Granted, the platforms were all of eighteen inches wide, but we were all clipped in. Also, I had to wait until I was firmly on the ground to take that picture, since Matt refused to take his gloves off and get the camera out of my CamelBak while we were up there.

The employee on the right in the picture below, Oscar, was always the last to go.

Once he landed on the platform, the employee already there would move on and he'd hook the remaining explorers onto the lines. His English vocabulary was limited to giving zip line instructions, but I managed to have a semi-decent conversation with him in Spanish! Matt may have helped me a bit, and Oscar may have limited himself to words I was likely to know, but it still counts.

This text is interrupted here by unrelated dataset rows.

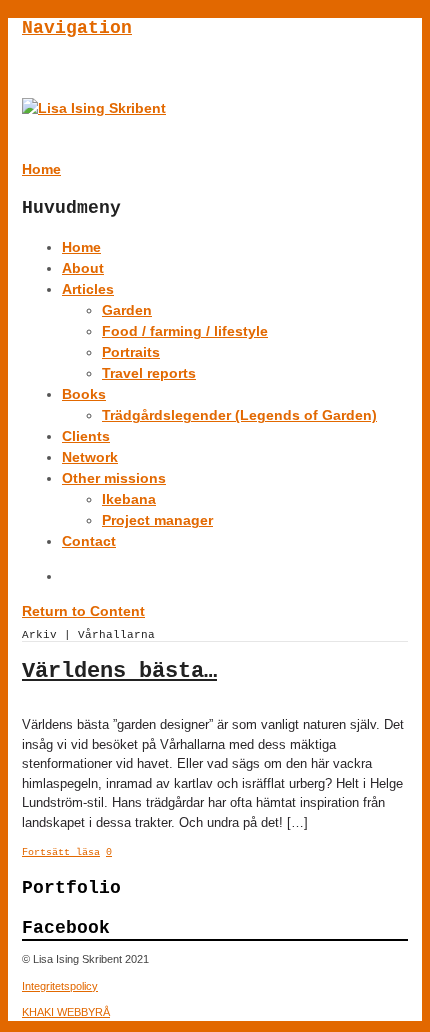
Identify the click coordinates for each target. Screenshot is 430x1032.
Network (90, 457)
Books (84, 394)
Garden (127, 310)
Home (81, 247)
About (83, 268)
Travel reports (149, 373)
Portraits (131, 352)
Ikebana (129, 499)
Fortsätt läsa (61, 852)
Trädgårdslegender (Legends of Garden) (239, 415)
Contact (89, 541)
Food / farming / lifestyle (185, 331)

There were over twenty people in our group, so we were already running almost an hour behind schedule when everyone was safely on the ground. We were herded back into the bus almost immediately, where it was discovered that someone was missing. After recounting us twice, the tour leader got on his radio to see if anyone knew where the missing guy was. None of the other employees knew, so he was declared to have been eaten by tigers and we headed off. There were two other tour groups from our ship after ours, so if he wasn't eaten, he could ride back with them.

As I mentioned before, we were already running behind schedule. Just to make things worse, there was some sort of parade going on. 

We spent a good fifteen minutes behind a sea of people walking the street until the driver passed them. Over a double yellow line. Going up hill. With oncoming traffic. But we survived!

That was nothing compared to the u-turn the driver made when we finally arrived at the pier. He drove all the way down to the ship, at which point the pier is approximately twenty-five feet wide. The ends of the bus were definitely hanging off the edges. One of the old ladies who experienced heart palpitations from the heights actually cried out. But once again, we survived!

What happened to the missing guy? I'll let you know as soon as we find out. Stay tuned!

27 September 2011

Guatemala hates us

When we first boarded, we only bought tickets for the shore excursions that looked interesting. There was nothing of particular interest in Puerto Quetzal, so we decided to do our own thing. The night prior to our arrival, just before dinner on Day 6, I asked the internets what to do. The internets just laughed. Not even tripadvisor.com had a single activity. Uh-oh.

Clearly it was time to sign up for a shore excursion. Any would do. Actually, that wasn't true. Any that left after 9:00 would do; no one in their right mind wakes up for a 7:30 tour of a coffee farm on vacation. With that in mind, we bought the last two tickets for a self-guided tour of Antigua. In other words, we bought bus tickets.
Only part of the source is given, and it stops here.